> _SOURCE RECORDS_:
********

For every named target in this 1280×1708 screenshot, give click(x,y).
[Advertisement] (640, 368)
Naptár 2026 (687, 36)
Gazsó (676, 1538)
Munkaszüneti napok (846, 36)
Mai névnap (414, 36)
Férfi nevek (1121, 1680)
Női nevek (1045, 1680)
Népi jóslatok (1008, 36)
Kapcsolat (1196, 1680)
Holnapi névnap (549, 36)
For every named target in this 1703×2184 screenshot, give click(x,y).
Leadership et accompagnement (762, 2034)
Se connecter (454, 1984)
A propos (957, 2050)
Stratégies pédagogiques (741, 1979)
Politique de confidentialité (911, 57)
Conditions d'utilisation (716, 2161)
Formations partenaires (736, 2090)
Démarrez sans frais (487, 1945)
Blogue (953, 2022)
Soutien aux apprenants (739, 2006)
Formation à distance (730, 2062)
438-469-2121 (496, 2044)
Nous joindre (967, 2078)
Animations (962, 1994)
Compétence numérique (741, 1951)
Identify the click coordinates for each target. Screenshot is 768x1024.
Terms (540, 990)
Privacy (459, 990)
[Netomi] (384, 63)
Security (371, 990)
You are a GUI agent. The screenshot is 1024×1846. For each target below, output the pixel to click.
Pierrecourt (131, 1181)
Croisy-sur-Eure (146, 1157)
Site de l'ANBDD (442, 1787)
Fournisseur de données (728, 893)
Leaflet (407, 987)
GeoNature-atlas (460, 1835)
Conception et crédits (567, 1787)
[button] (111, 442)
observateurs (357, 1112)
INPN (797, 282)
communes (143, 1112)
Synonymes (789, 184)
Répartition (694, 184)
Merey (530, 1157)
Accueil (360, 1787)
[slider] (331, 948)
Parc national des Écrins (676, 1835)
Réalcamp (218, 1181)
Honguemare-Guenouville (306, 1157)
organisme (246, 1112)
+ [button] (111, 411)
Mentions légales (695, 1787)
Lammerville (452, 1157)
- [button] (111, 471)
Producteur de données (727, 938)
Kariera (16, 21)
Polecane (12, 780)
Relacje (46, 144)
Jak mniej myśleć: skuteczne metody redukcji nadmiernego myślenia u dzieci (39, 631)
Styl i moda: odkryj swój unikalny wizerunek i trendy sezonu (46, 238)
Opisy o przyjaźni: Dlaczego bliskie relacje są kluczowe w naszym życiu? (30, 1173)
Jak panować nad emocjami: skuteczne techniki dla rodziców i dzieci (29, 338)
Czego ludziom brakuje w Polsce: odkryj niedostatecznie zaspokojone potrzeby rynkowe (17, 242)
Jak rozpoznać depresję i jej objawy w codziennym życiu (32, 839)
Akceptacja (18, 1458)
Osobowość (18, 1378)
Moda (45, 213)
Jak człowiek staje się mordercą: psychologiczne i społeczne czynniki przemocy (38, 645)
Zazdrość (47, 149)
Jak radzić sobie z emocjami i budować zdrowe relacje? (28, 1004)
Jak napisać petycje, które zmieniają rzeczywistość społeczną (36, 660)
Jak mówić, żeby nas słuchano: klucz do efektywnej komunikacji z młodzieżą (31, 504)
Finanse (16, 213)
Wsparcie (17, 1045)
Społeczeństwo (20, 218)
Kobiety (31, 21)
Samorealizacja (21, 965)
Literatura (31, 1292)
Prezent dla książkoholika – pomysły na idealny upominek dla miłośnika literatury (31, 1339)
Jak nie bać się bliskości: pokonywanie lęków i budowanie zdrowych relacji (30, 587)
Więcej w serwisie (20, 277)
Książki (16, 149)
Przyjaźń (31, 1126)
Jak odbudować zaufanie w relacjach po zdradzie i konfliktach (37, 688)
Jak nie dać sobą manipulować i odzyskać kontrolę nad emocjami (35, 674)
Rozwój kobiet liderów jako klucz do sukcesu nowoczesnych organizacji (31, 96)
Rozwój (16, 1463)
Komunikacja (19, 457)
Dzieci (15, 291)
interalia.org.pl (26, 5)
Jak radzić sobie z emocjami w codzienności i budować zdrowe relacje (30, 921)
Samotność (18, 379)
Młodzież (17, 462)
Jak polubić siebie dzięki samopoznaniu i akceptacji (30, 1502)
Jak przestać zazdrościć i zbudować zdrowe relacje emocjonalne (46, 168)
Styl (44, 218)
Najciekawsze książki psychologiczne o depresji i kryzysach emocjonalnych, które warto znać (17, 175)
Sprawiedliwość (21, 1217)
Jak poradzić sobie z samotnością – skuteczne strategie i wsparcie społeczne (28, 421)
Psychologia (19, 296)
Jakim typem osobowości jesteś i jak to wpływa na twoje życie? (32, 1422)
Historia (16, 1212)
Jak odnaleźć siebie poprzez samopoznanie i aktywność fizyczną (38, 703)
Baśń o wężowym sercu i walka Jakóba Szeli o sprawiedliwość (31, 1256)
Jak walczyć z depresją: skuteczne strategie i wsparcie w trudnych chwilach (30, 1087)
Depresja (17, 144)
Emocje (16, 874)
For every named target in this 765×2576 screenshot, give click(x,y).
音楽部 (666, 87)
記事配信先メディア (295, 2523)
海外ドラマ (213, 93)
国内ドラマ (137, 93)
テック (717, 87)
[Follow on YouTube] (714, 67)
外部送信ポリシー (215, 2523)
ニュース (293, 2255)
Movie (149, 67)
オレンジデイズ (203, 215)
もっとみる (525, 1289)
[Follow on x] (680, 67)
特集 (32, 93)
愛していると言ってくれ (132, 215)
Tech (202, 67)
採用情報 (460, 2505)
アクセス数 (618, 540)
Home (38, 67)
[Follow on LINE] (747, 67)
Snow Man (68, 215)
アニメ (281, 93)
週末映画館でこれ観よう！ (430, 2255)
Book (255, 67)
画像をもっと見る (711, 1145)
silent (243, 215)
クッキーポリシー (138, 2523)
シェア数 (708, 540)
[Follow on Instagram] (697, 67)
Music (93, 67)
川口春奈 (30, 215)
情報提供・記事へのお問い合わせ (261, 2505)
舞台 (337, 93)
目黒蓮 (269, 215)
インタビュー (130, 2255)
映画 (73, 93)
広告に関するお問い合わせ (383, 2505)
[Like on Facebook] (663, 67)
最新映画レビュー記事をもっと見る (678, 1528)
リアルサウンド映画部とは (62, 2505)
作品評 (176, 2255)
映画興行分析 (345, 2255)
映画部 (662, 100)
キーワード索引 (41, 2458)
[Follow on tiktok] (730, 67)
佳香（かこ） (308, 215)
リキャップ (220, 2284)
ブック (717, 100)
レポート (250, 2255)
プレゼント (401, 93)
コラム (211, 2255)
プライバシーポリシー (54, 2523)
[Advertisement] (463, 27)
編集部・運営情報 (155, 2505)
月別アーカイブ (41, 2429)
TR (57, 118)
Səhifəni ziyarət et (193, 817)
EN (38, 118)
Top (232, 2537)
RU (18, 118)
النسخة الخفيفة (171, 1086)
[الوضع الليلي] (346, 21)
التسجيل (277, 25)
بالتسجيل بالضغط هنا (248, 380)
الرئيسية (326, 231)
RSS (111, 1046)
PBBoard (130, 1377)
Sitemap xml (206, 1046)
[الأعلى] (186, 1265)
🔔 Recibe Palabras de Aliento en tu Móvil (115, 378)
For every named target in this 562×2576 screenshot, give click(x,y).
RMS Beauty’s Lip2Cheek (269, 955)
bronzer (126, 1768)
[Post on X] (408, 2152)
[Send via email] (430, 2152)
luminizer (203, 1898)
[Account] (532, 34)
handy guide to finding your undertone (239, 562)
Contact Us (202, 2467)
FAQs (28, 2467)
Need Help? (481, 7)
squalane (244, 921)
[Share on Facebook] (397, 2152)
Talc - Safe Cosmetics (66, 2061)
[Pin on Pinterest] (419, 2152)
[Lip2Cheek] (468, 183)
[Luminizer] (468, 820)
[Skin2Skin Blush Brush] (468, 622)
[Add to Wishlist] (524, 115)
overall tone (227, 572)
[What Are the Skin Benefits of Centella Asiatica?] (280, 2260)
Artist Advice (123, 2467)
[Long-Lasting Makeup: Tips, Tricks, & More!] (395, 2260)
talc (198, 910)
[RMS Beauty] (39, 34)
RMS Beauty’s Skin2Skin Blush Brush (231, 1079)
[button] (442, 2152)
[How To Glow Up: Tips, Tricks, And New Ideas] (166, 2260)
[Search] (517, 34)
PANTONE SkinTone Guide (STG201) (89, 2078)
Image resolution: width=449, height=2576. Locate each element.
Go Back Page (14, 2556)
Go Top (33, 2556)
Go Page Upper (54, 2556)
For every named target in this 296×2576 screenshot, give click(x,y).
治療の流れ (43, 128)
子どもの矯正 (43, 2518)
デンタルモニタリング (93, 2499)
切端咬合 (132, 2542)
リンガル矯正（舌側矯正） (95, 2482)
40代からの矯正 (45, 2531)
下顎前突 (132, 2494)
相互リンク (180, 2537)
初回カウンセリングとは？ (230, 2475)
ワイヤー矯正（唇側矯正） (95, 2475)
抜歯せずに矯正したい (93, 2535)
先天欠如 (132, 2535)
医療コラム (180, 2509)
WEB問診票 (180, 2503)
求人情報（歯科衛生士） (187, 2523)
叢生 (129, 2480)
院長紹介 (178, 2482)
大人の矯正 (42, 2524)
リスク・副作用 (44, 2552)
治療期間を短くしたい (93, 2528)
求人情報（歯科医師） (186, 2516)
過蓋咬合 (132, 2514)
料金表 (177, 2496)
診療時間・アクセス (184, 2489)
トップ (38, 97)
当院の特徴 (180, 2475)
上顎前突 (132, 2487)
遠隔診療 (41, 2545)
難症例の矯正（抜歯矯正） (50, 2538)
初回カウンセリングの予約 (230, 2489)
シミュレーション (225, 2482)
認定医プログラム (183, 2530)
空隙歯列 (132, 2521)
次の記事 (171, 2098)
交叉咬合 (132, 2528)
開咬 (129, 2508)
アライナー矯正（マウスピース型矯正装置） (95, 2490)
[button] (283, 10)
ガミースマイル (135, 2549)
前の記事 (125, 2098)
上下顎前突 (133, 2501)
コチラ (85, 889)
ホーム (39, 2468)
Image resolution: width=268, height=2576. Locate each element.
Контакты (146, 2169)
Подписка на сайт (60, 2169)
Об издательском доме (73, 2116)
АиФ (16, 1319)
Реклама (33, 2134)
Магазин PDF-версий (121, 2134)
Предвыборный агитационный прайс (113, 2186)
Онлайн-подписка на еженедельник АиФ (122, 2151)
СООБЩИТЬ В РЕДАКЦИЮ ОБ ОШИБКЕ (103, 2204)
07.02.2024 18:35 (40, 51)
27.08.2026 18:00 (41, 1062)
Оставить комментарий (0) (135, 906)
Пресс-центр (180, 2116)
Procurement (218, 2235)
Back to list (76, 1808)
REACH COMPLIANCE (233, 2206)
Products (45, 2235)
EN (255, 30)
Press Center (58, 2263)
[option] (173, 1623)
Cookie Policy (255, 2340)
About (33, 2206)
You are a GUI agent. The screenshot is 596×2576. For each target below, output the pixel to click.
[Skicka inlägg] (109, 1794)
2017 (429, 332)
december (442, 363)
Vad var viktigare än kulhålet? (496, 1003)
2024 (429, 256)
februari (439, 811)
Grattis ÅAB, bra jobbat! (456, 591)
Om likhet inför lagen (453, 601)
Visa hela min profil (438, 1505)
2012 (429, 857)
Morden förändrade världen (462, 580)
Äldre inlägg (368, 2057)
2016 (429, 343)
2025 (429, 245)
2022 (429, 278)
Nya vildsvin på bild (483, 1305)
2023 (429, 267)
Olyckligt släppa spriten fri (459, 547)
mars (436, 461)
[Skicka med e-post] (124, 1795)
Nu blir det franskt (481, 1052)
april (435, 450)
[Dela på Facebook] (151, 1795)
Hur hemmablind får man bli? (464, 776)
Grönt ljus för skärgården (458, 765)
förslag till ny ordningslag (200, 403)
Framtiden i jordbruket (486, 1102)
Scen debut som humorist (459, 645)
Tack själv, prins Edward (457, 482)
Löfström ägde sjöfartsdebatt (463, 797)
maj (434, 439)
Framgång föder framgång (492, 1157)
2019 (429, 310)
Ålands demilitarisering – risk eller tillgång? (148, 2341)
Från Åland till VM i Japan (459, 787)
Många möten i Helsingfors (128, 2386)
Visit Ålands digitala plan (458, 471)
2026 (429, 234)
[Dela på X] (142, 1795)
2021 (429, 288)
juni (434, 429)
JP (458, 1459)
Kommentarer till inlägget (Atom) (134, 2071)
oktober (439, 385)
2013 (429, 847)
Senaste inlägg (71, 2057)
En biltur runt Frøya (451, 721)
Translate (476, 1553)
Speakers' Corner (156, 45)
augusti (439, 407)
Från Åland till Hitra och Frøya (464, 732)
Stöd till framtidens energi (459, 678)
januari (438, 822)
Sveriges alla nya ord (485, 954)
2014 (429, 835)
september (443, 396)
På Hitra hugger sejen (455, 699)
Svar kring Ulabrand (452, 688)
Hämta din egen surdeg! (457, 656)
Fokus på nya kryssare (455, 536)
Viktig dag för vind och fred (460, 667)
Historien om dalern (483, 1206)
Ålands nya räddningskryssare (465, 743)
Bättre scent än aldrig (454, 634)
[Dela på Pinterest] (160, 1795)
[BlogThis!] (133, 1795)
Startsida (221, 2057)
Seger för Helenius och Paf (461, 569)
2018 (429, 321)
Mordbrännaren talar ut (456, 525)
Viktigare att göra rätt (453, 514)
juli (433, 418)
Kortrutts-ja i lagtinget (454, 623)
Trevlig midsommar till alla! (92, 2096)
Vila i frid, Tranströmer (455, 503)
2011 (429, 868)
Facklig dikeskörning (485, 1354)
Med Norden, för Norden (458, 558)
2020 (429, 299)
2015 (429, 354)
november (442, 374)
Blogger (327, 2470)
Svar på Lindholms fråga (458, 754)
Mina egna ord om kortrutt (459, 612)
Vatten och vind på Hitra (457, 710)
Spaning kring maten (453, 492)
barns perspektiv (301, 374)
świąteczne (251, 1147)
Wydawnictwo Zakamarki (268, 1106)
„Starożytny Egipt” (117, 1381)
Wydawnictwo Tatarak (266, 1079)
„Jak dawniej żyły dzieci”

********

> _WHAT THE EXERCISE ASKS_:
Copy all lines of the records in which the string "życiu" can be found.

> _ANSWER TO THE EXERCISE_:
Opisy o przyjaźni: Dlaczego bliskie relacje są kluczowe w naszym życiu? (30, 1173)
Jak rozpoznać depresję i jej objawy w codziennym życiu (32, 839)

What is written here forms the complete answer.